Surge Forecast for Hybrid Annuities With LTC Riders

CHAPEL HILL, N.C.--Banks expect hybrid annuities with long-term-care riders to be the next hot product on brokerage platforms, as soon as product providers ramp up their offerings in this area, a Kehrer-Limra executive said.

The 15 banks at the firm's Annuity Product Management Roundtable here ranged from the very largest to community banks. Kehrer-Limra polled them throughout the event on what was working, what wasn't and where they saw opportunities for growth.

Fifty-seven percent of bankers said that out of a choice of seven annuity types, hybrid annuities with a long-term-care component are the most likely to take off in terms of sales.
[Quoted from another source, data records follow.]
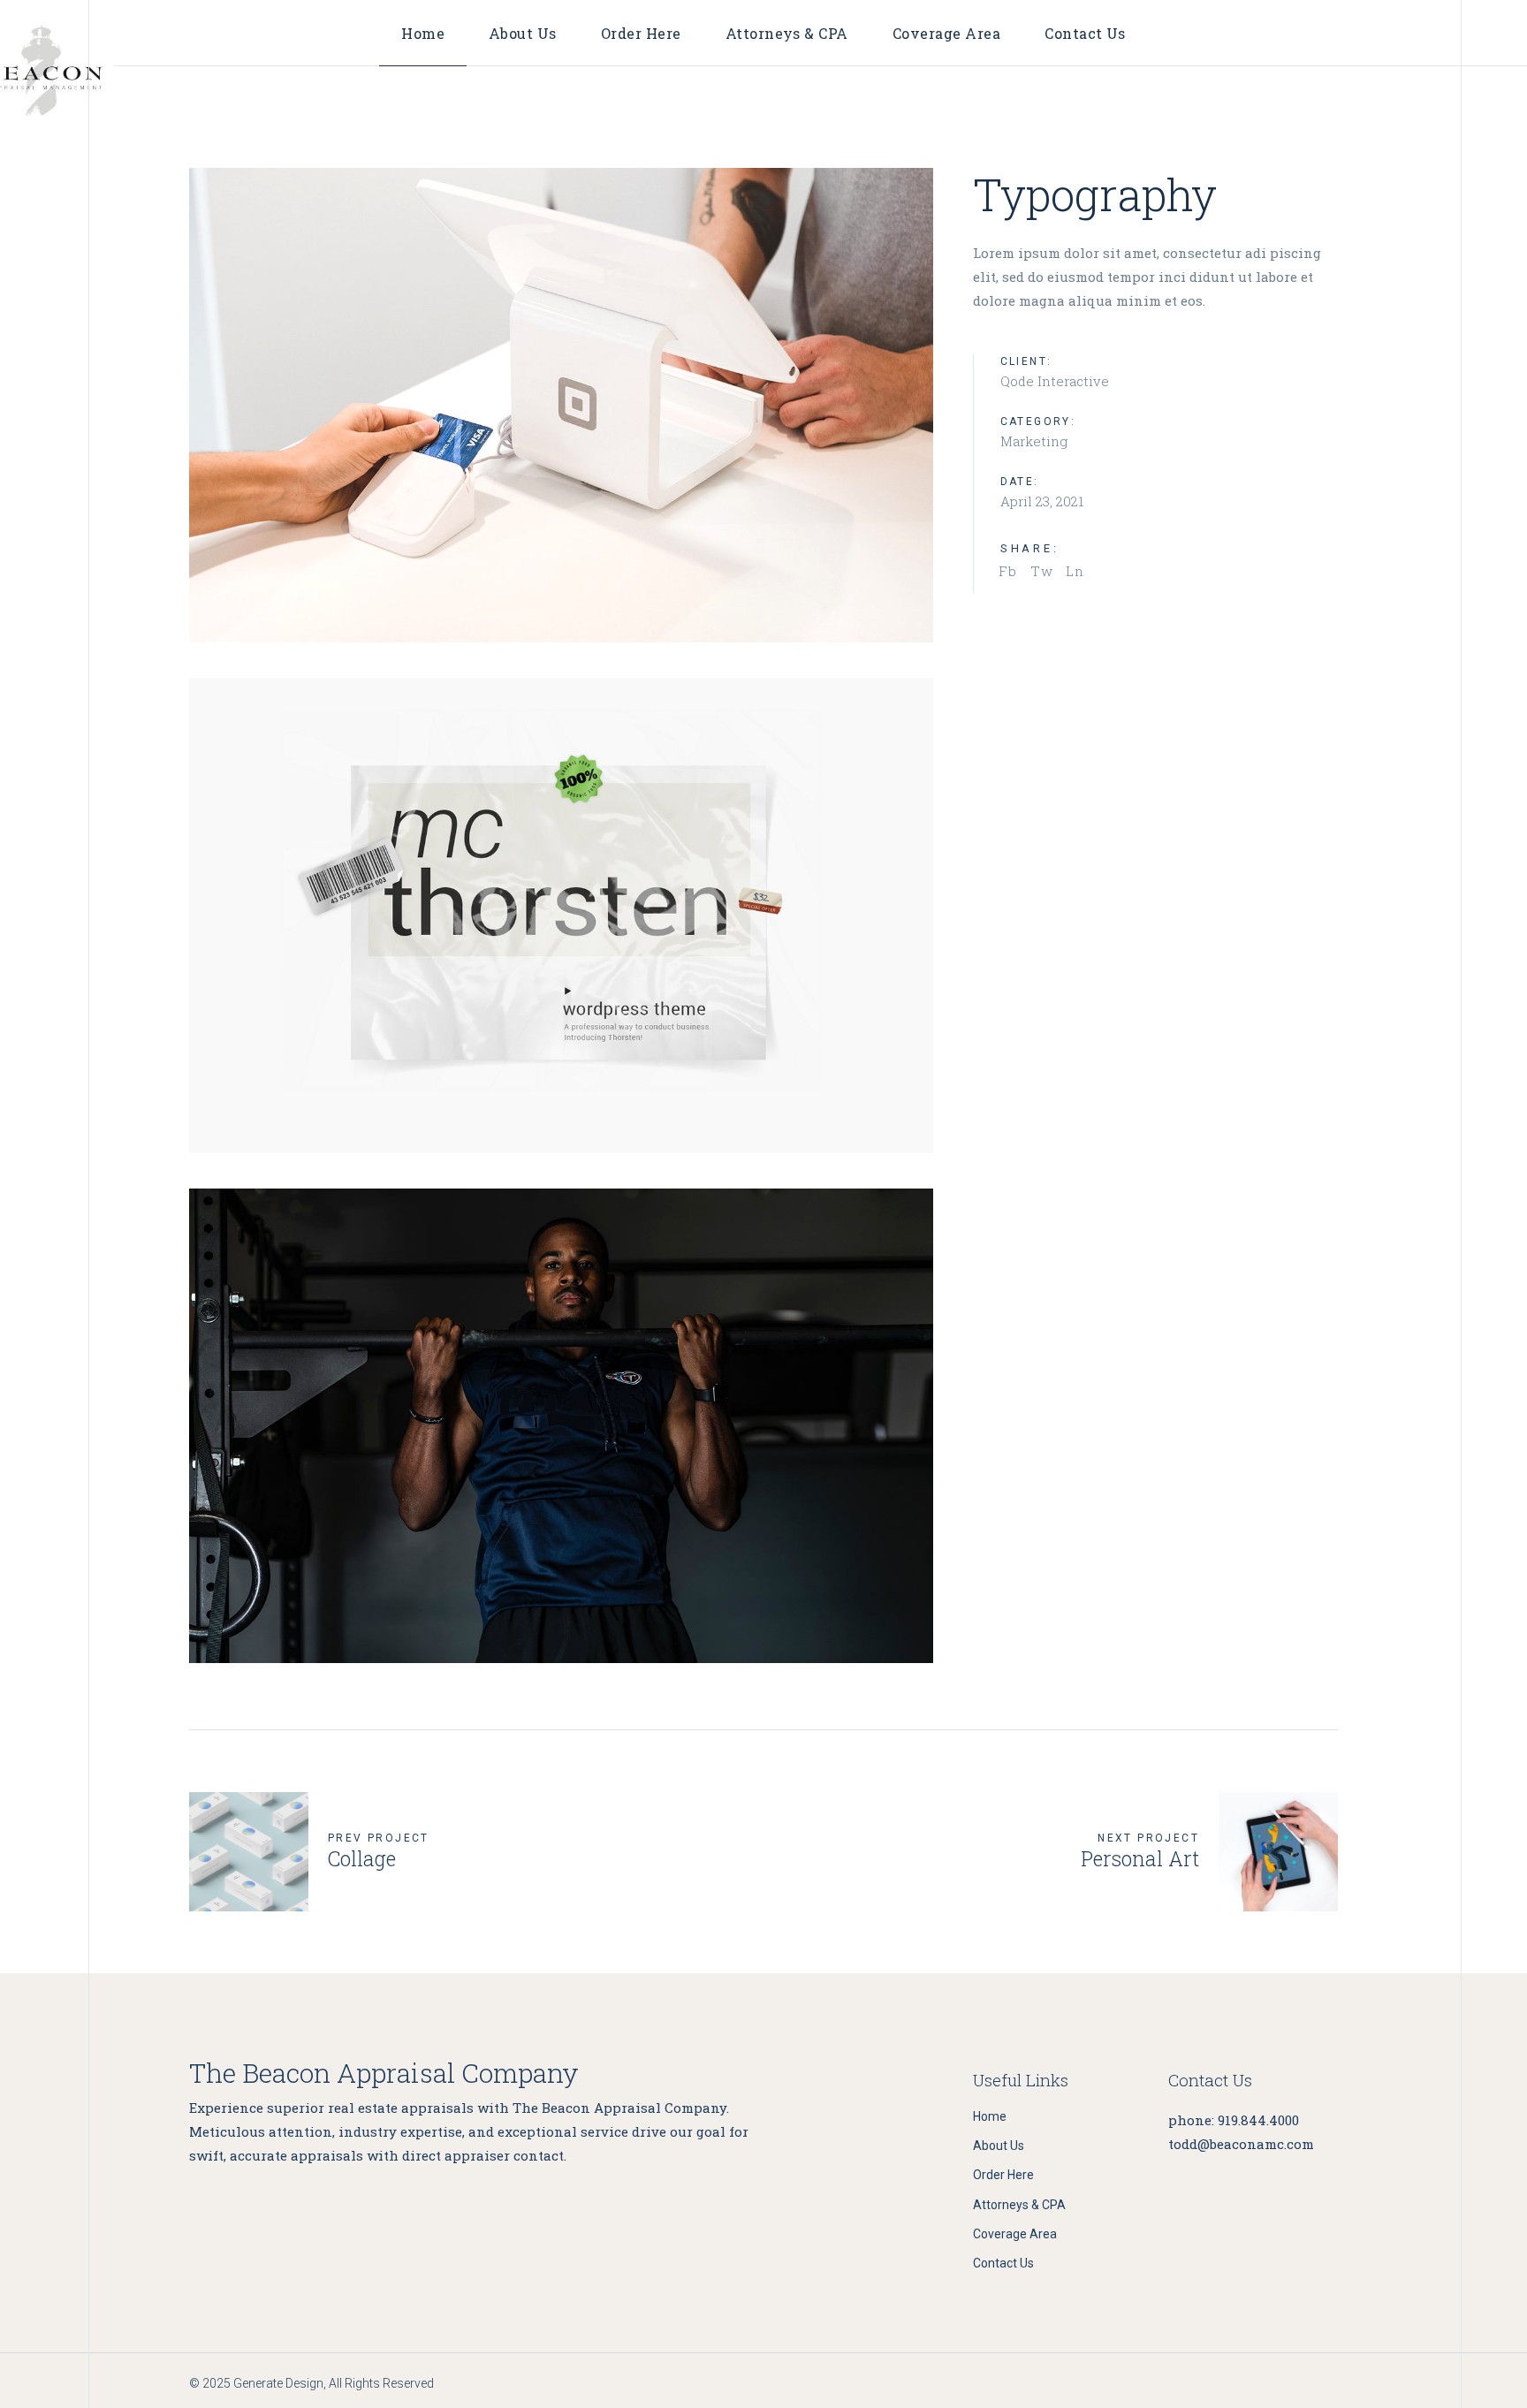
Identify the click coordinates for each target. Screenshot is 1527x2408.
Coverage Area (1015, 2234)
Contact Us (1003, 2263)
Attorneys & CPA (1019, 2205)
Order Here (1003, 2175)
"Banks think these combo products best meet their customers' evolving needs," said Scott Stathis, Kehrer-Limra's chief operating officer and managing director.
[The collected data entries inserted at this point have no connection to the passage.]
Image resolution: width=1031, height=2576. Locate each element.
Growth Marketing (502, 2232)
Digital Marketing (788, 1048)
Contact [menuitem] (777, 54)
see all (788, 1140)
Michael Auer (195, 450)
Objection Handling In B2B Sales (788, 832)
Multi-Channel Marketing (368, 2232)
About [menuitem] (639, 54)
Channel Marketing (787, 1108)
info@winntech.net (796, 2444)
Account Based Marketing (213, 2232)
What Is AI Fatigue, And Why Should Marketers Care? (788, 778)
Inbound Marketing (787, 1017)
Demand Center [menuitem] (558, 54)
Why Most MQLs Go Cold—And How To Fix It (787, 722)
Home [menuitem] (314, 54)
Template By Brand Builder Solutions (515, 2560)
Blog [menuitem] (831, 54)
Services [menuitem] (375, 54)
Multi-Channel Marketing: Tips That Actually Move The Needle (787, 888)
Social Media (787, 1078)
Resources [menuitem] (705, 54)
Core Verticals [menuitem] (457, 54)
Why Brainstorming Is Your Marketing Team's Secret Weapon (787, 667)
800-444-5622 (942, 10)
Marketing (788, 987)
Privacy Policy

Providers at the meeting said they recognize the opportunity but that there is a lot of risk involved from an underwriter's perspective.

"They all said they had products in the works, but no one wants to dive in first," Stathis said.

"There have been combo products for a long time, but now tax changes have put them on the radar, so everyone's looking at them," he said. "The problem with the first ones is that more people used them than they thought."

Tax changes mean that money in a hybrid product that is used to pay for long-term care isn't taxed.

Sixty-sever percent of bankers said that fixed annuities with terms of two to four years are selling the best; 22% said five- to seven-year products were most popular.

While rates are still very low, they're a little higher on these longer-term products than they are on one-year annuities, which bankers say are not selling at all.

People at the roundtable were upbeat about indexed annuities' future.

Though Stathis remarked that indexed annuities "are getting cannibalized by indexed CDs right now," 41% of bankers said indexed annuities are somewhat important and 18% said they are very important to future revenues.

"Once their guarantees get a little richer, they'll start winning the day," Stathis said.

Banks don't expect fixed annuities to do much this year: 65% of attendants said they expect sales to be flat. Variable annuities look brighter, however. Sixty-eight percent of bankers said that as long as the market keeps improving they expect sales of variable annuities to follow suit.

Bankers said they want simper variable annuities, not because they expect simplified ones to sell well — 58% of bankers said simplified annuities would play no more than a minor role in sales — but because simplified ones are a gateway to the variable annuities that reps actually sell.

"Banks want these VAs with training wheels, because advisers who don't currently sell VAs will graduate to VAs with more features," Stathis said.